REQUIRED ACTION:
Begin at the line containing "[Youtube Channel Kosice Official] (59, 25)" in the entries below and end at the line containing "December 2025 (78, 70)"; transcribe that range exactly and nothing outside it.

Records from a data source:
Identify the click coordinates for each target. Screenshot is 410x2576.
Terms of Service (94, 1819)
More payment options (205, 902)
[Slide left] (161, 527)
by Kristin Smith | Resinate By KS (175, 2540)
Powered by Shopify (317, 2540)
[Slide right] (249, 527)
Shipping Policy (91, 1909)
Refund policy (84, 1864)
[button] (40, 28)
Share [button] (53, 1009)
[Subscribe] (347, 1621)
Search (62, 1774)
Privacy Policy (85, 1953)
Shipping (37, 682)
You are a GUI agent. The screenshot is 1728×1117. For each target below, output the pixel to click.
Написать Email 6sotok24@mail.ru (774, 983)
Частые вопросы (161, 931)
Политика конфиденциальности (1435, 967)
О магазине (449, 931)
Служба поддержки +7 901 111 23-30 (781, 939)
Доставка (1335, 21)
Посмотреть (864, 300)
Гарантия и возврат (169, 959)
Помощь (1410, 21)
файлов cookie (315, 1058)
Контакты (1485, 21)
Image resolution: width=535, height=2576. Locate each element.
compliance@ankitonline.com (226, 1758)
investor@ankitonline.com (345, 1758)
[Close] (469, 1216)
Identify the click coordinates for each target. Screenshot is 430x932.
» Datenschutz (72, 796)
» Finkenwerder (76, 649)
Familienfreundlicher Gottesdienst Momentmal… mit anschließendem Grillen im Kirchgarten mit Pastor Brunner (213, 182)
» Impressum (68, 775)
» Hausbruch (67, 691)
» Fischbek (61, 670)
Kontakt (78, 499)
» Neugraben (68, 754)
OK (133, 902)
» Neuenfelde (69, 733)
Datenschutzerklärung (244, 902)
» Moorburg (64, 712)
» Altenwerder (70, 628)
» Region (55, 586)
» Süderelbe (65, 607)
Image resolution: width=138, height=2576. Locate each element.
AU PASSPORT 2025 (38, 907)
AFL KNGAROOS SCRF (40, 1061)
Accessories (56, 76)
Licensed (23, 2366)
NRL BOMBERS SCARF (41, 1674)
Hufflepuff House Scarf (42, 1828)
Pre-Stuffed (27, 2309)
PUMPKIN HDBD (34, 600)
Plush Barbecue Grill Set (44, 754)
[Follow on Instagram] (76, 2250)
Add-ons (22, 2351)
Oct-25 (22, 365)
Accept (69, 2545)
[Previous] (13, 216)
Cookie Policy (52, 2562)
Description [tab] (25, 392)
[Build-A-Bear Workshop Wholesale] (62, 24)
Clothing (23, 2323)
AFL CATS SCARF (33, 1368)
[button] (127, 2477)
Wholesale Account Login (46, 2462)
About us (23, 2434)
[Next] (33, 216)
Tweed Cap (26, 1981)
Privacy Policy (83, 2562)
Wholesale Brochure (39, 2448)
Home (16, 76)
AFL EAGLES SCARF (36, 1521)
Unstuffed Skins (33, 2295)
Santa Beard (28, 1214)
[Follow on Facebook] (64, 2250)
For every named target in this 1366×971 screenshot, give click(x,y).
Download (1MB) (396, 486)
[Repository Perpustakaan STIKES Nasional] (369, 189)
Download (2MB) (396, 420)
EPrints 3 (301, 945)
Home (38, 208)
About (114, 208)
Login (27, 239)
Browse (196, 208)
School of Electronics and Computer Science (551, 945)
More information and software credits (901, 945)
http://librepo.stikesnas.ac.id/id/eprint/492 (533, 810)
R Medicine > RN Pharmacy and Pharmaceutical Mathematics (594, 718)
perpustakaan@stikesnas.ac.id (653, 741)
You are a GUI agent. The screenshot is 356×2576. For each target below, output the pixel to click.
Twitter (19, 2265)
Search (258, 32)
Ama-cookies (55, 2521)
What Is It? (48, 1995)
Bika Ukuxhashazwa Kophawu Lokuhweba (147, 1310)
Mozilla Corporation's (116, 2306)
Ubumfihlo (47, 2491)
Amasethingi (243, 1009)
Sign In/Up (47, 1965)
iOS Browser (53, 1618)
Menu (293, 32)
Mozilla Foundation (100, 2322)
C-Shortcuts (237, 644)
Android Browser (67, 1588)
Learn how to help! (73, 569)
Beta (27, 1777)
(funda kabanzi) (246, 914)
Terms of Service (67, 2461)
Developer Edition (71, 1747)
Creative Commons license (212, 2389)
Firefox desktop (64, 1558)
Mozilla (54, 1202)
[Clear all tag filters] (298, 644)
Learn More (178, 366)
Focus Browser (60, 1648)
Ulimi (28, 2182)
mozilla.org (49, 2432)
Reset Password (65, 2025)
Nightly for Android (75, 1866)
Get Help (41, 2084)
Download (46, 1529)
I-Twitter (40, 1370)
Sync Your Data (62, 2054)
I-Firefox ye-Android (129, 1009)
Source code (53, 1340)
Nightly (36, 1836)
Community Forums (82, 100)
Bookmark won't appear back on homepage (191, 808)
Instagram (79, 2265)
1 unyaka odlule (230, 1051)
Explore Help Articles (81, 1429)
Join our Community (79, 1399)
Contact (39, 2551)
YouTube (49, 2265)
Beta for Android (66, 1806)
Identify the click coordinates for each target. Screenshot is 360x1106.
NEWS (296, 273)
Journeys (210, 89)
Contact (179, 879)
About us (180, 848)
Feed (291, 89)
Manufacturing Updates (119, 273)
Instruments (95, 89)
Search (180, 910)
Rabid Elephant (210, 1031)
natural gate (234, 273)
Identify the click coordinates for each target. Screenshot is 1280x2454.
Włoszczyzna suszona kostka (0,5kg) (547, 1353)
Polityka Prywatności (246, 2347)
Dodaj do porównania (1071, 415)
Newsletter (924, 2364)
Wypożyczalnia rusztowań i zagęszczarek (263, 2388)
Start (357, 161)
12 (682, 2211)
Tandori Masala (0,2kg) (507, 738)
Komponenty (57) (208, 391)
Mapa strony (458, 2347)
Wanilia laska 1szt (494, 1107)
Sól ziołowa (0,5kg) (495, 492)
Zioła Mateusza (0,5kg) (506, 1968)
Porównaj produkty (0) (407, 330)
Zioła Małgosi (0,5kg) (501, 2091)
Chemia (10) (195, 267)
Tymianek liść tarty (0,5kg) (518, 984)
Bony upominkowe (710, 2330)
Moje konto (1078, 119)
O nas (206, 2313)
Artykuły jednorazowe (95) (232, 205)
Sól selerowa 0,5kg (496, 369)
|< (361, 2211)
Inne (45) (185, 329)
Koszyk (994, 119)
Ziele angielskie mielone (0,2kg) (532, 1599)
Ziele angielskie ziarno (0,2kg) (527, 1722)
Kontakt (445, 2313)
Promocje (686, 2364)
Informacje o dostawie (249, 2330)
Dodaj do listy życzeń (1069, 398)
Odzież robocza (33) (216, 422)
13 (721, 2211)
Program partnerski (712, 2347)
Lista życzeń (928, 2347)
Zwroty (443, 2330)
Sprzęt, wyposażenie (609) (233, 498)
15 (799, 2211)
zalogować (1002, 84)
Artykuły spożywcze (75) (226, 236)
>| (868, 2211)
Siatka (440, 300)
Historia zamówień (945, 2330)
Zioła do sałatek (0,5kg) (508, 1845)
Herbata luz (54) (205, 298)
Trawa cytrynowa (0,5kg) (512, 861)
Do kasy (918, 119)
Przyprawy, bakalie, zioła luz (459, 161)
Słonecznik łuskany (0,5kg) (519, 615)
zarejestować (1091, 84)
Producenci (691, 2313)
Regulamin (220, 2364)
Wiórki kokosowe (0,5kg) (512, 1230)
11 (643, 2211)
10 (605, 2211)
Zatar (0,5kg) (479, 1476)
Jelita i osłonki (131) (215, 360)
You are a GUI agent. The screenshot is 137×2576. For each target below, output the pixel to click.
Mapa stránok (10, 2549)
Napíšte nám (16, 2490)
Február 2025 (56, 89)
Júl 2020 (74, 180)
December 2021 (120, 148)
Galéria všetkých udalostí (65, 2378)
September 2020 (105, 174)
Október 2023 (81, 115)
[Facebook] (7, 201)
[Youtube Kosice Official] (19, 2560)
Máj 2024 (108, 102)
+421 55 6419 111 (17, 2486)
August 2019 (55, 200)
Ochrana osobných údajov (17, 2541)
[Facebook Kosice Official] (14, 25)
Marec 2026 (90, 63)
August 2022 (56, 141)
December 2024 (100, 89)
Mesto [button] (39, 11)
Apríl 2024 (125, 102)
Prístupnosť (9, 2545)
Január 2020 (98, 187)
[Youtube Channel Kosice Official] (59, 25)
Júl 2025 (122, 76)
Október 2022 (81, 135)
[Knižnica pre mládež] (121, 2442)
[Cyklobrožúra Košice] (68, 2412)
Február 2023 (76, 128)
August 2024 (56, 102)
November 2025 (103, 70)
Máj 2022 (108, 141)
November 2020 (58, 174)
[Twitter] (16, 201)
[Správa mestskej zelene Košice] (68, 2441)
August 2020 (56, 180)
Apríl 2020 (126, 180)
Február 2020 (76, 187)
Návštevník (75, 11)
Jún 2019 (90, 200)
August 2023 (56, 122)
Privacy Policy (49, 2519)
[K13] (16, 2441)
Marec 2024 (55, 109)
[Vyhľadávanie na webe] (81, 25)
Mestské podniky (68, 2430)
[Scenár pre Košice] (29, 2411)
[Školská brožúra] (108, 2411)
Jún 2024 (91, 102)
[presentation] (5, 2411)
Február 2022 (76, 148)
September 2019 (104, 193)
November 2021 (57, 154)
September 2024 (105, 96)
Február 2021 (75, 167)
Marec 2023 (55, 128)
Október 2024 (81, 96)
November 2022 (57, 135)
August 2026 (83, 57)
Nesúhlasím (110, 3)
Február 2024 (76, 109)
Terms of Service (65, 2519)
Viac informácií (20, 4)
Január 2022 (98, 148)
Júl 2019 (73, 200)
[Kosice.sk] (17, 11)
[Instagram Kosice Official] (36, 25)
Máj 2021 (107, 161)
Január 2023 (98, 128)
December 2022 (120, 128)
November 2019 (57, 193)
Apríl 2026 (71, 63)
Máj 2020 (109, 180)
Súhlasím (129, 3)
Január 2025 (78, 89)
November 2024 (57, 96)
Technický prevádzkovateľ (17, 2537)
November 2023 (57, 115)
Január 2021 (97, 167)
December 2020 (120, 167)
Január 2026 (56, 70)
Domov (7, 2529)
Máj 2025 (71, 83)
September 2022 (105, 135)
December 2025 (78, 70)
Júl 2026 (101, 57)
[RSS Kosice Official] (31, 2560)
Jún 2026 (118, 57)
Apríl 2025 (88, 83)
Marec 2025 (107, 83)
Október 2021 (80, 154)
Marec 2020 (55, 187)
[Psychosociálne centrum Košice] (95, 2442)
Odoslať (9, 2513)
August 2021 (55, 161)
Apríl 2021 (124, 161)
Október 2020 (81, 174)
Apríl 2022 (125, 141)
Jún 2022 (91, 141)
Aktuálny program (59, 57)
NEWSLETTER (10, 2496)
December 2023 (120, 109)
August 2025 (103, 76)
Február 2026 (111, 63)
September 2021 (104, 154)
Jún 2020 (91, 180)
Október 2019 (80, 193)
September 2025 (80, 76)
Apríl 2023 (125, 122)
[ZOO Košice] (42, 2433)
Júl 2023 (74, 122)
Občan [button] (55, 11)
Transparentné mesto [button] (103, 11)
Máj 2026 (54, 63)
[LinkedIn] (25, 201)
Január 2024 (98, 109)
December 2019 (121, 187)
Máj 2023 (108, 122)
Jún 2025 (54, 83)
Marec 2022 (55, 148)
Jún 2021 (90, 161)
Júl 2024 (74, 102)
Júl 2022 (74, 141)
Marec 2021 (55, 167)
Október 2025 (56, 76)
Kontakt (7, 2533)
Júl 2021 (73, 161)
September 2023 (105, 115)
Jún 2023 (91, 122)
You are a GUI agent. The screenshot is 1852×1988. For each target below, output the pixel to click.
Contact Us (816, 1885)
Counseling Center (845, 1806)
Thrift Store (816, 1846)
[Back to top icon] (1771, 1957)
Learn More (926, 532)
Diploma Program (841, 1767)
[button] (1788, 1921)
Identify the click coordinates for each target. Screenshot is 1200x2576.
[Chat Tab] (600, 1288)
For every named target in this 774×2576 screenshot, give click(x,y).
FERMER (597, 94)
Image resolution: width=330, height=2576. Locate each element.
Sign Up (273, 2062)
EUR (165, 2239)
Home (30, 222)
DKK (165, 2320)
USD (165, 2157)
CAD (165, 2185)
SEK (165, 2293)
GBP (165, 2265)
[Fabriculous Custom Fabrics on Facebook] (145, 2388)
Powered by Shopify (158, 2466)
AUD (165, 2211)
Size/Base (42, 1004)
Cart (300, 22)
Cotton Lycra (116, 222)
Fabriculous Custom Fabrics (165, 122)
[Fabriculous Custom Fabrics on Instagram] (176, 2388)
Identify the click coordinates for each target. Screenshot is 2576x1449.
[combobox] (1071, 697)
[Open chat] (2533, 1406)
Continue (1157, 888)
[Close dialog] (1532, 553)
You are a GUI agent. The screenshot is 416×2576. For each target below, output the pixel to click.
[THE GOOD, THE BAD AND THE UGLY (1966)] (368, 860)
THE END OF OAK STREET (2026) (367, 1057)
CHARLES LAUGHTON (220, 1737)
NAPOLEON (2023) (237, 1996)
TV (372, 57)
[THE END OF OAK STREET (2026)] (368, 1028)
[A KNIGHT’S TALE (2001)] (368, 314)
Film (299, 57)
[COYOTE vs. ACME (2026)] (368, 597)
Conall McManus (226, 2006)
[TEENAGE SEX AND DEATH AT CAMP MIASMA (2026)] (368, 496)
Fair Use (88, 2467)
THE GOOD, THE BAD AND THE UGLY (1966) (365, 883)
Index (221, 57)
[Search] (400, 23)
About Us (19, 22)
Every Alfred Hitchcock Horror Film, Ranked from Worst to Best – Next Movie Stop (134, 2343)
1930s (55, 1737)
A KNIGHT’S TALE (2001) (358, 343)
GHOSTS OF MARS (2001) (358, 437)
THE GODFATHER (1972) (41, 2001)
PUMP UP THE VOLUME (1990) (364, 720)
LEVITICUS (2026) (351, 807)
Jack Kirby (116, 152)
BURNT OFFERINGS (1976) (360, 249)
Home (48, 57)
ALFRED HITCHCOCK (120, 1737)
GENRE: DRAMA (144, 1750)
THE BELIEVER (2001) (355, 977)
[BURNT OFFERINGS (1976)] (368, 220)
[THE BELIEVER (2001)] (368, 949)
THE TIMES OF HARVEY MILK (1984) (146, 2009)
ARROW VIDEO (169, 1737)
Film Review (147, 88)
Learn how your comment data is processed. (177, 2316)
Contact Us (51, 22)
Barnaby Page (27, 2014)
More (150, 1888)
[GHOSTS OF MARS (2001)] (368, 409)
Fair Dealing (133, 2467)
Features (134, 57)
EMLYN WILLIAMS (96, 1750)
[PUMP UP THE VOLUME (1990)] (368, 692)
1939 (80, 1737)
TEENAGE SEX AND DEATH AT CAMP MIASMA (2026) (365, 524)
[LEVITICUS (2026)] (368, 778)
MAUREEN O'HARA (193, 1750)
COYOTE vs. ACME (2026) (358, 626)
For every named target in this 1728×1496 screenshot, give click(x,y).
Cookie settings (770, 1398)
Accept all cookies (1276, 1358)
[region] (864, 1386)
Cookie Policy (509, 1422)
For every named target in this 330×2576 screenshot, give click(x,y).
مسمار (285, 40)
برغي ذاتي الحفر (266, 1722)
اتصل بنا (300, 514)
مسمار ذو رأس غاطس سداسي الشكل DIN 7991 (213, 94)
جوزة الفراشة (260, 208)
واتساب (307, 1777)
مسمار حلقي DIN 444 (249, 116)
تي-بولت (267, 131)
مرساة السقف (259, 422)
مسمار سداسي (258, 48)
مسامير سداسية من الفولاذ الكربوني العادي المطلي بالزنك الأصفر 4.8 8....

SOLUTION FOR THIS EXERCISE:
[Youtube Channel Kosice Official] (59, 25)
Júl 2025 (122, 76)
Október 2022 (81, 135)
[Knižnica pre mládež] (121, 2442)
[Cyklobrožúra Košice] (68, 2412)
Február 2023 (76, 128)
August 2024 (56, 102)
November 2025 (103, 70)
Máj 2022 (108, 141)
November 2020 (58, 174)
[Twitter] (16, 201)
[Správa mestskej zelene Košice] (68, 2441)
August 2020 (56, 180)
Apríl 2020 (126, 180)
Február 2020 (76, 187)
Návštevník (75, 11)
Jún 2019 (90, 200)
August 2023 (56, 122)
Privacy Policy (49, 2519)
[K13] (16, 2441)
Marec 2024 (55, 109)
[Vyhľadávanie na webe] (81, 25)
Mestské podniky (68, 2430)
[Scenár pre Košice] (29, 2411)
[Školská brožúra] (108, 2411)
Jún 2024 (91, 102)
[presentation] (5, 2411)
Február 2022 (76, 148)
September 2019 (104, 193)
November 2021 (57, 154)
September 2024 (105, 96)
Február 2021 (75, 167)
Marec 2023 (55, 128)
Október 2024 (81, 96)
November 2022 (57, 135)
August 2026 (83, 57)
Nesúhlasím (110, 3)
Február 2024 (76, 109)
Terms of Service (65, 2519)
Viac informácií (20, 4)
Január 2022 (98, 148)
Júl 2019 (73, 200)
[Kosice.sk] (17, 11)
[Instagram Kosice Official] (36, 25)
Máj 2021 (107, 161)
Január 2023 (98, 128)
December 2022 (120, 128)
November 2019 (57, 193)
Apríl 2026 (71, 63)
Máj 2020 (109, 180)
Súhlasím (129, 3)
Január 2025 (78, 89)
November 2024 (57, 96)
Technický prevádzkovateľ (17, 2537)
November 2023 (57, 115)
Január 2021 (97, 167)
December 2020 (120, 167)
Január 2026 (56, 70)
Domov (7, 2529)
Máj 2025 (71, 83)
September 2022 (105, 135)
December 2025 (78, 70)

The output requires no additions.